Austin's heroes on his Myspace page were "God, and anyone who would run into a burning building to save someone else." He was my hero, still is.
I guess it is normal for a child to want to grow up "just like Dad" but Austin had a true heart for the fire department. He had an intense desire to help others - it wasn't just about cool fire trucks, lights, and sirens for him. Joining the department as a junior, he didn't get to experience all of that anyway. He was lowest on the pole and only had classroom trainings and a few hands-on classes to look forward to. If hoses needed rolling or the bathroom needed cleaning, he was among the first to be asked, because of his ranking. Yet, he never minded. He just enjoyed being at the station and he soaked in every moment.
His uniform of choice became any fire t-shirt he could find and a pair of jeans. I joked with him about not ever needing to go school shopping, because that was his favorite thing to wear. He was proud to wear his fire t-shirts because he was proud to be a fireman. I have heard from his friends since that it was also about the only thing he wanted to talk about! He could not wait for the day to make his first run. His father was so proud to see him following in his footsteps and I know he would have been an excellent firefighter.
I will never forget the line of firefighters that attended Austin's funeral. When I turned to sit down, it was all I could do to hold back the tears, seeing them fill the walls and lined up outside the room. They stood the entire service and I can only imagine the surprised smile on Austin's face, looking down, to see such support.

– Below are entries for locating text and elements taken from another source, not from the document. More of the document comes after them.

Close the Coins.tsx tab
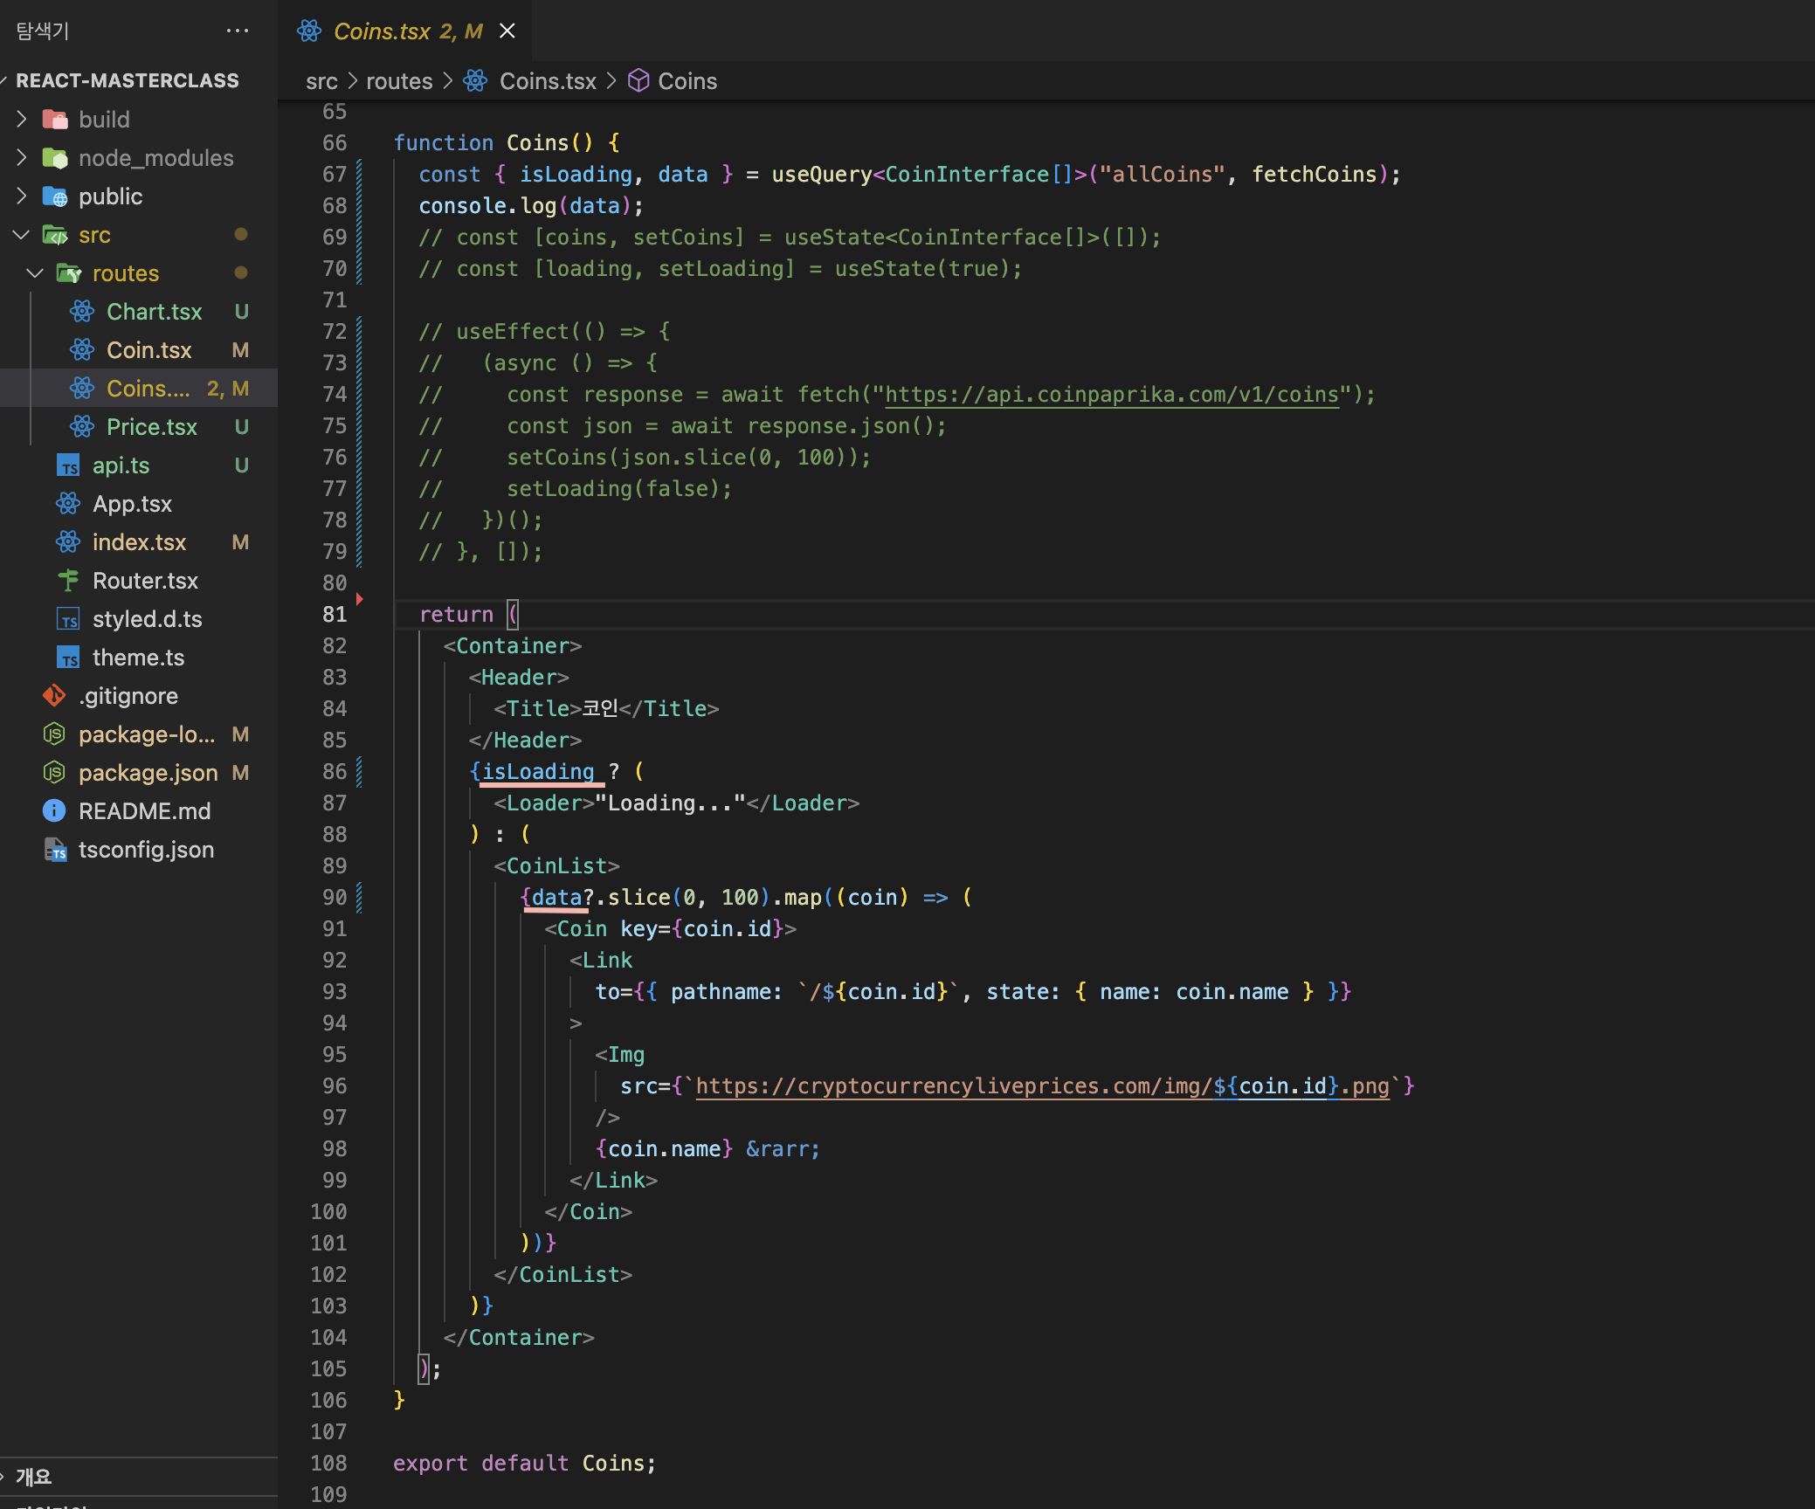The image size is (1815, 1509). [507, 31]
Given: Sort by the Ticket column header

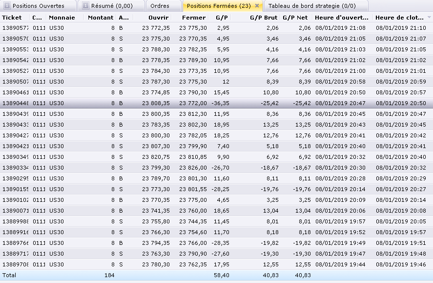Looking at the screenshot, I should click(x=12, y=18).
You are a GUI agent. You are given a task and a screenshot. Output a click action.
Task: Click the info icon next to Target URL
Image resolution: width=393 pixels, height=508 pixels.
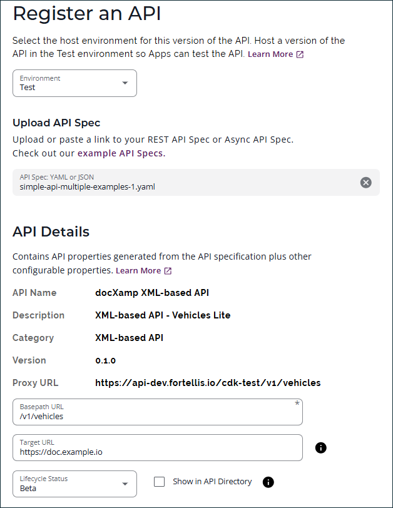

For anyone to get a true "Firefighter's Funeral" is an honor and is usually only bestowed on someone with many years of service to the department. We were so touched to see them come out full force to honor our son.
I tried so hard to keep it together at the service, mostly for Noah, but also for the rest of my family. I knew they were looking to me for guidance and strength and by staying strong, I helped us all get through it. However, seeing our fellow firefighters, lined up with heads bowed and helmet in hands, was almost more than I could bear. When they sent out the tones and the last call was announced, I broke. It hurt so much to know that he would never be able to respond as "Unit 210" again - that he never really got to at all - and now I was hearing his last call. His number would then be retired, never to be used again. To see those big, strong service men, with tears falling, made me crumble inside. It was why I left so soon after and made my way for the car.
As hard as it was, it was our proudest moment as parents for Austin. For a child of his age to be honored in this way, is just unimaginable. We knew then he wasn't just our hero, he was a hero to so many more. In the end, I guess it doesn't really matter how many years of service, how many calls, how many lives you saved - what matters is that you had the heart. Given the chance, I know Austin would have saved and helped so many. And I guess in his own way, he did - and still is.
In Loving Memory
- Remembering my beloved child, Austin, who passed away at the early age of 14. He lived more in those 14 short years than most and is an inspiration to us all.